🤖 AI Summary
Early identification of diabetic foot ulcer (DFU) infection remains challenging—especially in resource-constrained settings with incomplete medical records or inexperienced nursing staff. To address this, we propose a vision-language joint modeling framework. Our method introduces SCARWID, a synthetic caption-augmented retrieval framework, and Wound-BLIP, a novel multimodal model specifically designed for wound description. It integrates high-fidelity textual descriptions generated by GPT-4o, latent diffusion-based synthetic wound image generation, and cross-modal cross-attention mechanisms, coupled with k-nearest-neighbor support-set retrieval for interpretable classification.

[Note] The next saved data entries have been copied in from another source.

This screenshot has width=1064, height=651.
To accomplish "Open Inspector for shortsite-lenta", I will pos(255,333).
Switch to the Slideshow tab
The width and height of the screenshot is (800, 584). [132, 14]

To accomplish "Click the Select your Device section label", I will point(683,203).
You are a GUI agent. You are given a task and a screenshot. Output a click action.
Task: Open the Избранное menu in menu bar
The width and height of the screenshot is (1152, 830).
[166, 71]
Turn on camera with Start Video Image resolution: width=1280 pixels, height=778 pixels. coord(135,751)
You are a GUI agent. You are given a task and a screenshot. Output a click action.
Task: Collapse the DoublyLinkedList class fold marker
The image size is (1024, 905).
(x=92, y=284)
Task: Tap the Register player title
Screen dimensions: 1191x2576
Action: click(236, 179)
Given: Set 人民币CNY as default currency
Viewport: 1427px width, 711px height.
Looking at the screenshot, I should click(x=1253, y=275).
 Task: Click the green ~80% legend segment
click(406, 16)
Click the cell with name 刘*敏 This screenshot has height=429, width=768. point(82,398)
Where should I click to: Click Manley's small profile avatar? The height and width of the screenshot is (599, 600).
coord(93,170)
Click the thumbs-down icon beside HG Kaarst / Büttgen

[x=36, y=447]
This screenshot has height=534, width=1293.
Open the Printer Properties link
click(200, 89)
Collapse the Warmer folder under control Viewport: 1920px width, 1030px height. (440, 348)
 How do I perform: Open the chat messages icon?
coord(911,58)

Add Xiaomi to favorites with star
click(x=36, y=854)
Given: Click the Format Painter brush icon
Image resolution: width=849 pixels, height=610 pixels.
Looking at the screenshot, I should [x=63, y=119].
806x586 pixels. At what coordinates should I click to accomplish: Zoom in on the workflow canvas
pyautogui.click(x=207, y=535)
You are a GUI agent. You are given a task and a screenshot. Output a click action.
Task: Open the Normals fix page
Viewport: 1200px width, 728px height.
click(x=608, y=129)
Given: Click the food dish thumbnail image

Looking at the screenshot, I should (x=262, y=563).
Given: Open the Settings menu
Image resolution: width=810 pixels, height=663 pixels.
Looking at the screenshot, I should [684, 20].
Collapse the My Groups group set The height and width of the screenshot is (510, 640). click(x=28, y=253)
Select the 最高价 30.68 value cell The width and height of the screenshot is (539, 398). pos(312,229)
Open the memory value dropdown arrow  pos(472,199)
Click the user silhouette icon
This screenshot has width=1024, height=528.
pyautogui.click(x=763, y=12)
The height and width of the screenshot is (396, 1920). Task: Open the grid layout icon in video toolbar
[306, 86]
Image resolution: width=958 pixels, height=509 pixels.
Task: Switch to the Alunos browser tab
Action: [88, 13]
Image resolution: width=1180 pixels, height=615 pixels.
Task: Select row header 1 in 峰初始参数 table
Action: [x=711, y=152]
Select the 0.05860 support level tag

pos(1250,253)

On the binary infection classification task, our approach achieves 0.85 sensitivity, 0.78 specificity, and 0.81 accuracy. Crucially, it enhances clinicians’ understanding of and trust in AI-driven decisions through transparent, case-based reasoning. This work establishes a new paradigm for intelligent, explainable wound assessment in low-resource clinical environments.
📝 Abstract
Infections in Diabetic Foot Ulcers (DFUs) can cause severe complications, including tissue death and limb amputation, highlighting the need for accurate, timely diagnosis. Previous machine learning methods have focused on identifying infections by analyzing wound images alone, without utilizing additional metadata such as medical notes. In this study, we aim to improve infection detection by introducing Synthetic Caption Augmented Retrieval for Wound Infection Detection (SCARWID), a novel deep learning framework that leverages synthetic textual descriptions to augment DFU images. SCARWID consists of two components: (1) Wound-BLIP, a Vision-Language Model (VLM) fine-tuned on GPT-4o-generated descriptions to synthesize consistent captions from images; and (2) an Image-Text Fusion module that uses cross-attention to extract cross-modal embeddings from an image and its corresponding Wound-BLIP caption. Infection status is determined by retrieving the top-k similar items from a labeled support set. To enhance the diversity of training data, we utilized a latent diffusion model to generate additional wound images. As a result, SCARWID outperformed state-of-the-art models, achieving average sensitivity, specificity, and accuracy of 0.85, 0.78, and 0.81, respectively, for wound infection classification. Displaying the generated captions alongside the wound images and infection detection results enhances interpretability and trust, enabling nurses to align SCARWID outputs with their medical knowledge. This is particularly valuable when wound notes are unavailable or when assisting novice nurses who may find it difficult to identify visual attributes of wound infection.